What the task asks: Read through the listing and copy every line that contains the word "computer".
#### Recorded data ####
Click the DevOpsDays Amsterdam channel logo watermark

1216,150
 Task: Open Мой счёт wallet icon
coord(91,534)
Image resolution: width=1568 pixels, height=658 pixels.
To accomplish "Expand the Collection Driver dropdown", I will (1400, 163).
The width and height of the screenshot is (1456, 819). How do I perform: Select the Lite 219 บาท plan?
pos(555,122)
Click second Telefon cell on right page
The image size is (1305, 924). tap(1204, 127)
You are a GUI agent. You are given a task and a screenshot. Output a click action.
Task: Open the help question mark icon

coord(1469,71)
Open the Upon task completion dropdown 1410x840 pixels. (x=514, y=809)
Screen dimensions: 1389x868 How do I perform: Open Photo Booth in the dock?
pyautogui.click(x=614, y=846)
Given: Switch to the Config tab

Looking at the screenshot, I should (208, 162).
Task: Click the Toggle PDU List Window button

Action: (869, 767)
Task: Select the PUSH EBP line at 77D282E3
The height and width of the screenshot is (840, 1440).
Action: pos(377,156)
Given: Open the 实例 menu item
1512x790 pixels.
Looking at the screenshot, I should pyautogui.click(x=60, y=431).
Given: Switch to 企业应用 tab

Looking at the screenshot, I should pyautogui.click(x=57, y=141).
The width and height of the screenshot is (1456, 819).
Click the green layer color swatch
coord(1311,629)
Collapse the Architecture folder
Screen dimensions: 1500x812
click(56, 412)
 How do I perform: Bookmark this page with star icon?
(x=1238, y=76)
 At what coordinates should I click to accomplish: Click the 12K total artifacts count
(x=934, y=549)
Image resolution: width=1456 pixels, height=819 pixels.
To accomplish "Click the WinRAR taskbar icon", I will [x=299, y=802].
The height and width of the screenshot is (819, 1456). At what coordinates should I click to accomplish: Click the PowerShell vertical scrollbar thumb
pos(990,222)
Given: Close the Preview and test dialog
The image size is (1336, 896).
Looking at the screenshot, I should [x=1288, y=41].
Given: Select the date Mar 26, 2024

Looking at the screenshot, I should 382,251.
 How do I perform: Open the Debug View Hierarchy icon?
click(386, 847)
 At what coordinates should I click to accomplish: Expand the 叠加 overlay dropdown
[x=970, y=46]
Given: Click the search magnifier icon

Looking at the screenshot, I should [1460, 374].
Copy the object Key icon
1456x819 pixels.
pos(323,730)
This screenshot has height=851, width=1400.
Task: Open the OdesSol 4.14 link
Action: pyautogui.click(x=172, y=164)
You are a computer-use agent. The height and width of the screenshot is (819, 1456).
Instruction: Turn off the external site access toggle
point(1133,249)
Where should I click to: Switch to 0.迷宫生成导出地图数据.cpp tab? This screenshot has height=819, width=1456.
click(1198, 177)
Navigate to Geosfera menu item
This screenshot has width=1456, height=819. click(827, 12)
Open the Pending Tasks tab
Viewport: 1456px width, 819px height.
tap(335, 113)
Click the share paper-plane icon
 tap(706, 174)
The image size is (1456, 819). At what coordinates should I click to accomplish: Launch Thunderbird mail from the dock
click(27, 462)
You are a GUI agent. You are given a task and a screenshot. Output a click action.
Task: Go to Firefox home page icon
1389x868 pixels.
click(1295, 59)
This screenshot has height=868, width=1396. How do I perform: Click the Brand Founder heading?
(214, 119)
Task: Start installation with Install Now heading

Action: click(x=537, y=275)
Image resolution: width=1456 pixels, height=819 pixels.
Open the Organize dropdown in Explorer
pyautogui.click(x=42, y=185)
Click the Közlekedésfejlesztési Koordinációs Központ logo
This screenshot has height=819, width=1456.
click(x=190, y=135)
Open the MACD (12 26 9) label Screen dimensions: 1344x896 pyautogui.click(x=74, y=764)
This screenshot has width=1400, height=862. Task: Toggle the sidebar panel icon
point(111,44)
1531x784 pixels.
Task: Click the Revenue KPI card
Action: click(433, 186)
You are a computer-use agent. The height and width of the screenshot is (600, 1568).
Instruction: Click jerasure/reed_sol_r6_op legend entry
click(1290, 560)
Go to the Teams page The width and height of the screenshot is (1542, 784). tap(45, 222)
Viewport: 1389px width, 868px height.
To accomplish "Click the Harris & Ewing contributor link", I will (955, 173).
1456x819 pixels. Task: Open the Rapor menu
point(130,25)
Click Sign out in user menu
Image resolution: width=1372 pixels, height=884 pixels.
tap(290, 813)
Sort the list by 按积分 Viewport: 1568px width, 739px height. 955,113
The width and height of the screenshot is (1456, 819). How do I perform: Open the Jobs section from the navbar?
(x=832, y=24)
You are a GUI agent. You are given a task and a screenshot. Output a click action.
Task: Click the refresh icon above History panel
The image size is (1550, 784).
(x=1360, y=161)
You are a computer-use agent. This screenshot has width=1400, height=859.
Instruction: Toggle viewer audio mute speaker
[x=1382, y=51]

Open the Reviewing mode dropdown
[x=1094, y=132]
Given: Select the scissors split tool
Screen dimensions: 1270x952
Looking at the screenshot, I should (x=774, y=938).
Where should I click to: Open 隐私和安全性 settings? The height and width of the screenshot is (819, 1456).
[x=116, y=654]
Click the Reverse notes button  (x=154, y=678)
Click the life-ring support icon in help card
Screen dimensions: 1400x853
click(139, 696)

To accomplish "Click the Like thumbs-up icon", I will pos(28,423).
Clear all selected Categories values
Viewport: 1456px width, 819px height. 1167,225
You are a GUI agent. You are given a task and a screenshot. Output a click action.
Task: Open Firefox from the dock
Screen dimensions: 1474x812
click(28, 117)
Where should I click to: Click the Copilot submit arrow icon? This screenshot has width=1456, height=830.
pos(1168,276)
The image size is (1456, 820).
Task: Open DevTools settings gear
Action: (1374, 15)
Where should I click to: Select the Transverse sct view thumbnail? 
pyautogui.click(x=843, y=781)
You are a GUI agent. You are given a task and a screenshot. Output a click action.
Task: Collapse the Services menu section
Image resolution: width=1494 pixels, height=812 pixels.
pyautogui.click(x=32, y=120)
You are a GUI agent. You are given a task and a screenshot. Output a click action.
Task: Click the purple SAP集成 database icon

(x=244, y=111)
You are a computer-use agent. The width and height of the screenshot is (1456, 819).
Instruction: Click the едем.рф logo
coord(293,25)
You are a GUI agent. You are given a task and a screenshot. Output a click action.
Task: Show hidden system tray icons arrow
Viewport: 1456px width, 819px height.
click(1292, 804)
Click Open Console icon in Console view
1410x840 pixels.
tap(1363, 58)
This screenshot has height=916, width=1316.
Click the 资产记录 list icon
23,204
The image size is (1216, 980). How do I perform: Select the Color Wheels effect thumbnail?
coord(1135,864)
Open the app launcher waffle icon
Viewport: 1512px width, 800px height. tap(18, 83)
####
Reply to the exercise:
You are a computer-use agent. The height and width of the screenshot is (819, 1456).
You are a computer-use agent. The height and width of the screenshot is (600, 1568).
You are a computer-use agent. This screenshot has width=1400, height=859.
You are a computer-use agent. The width and height of the screenshot is (1456, 819).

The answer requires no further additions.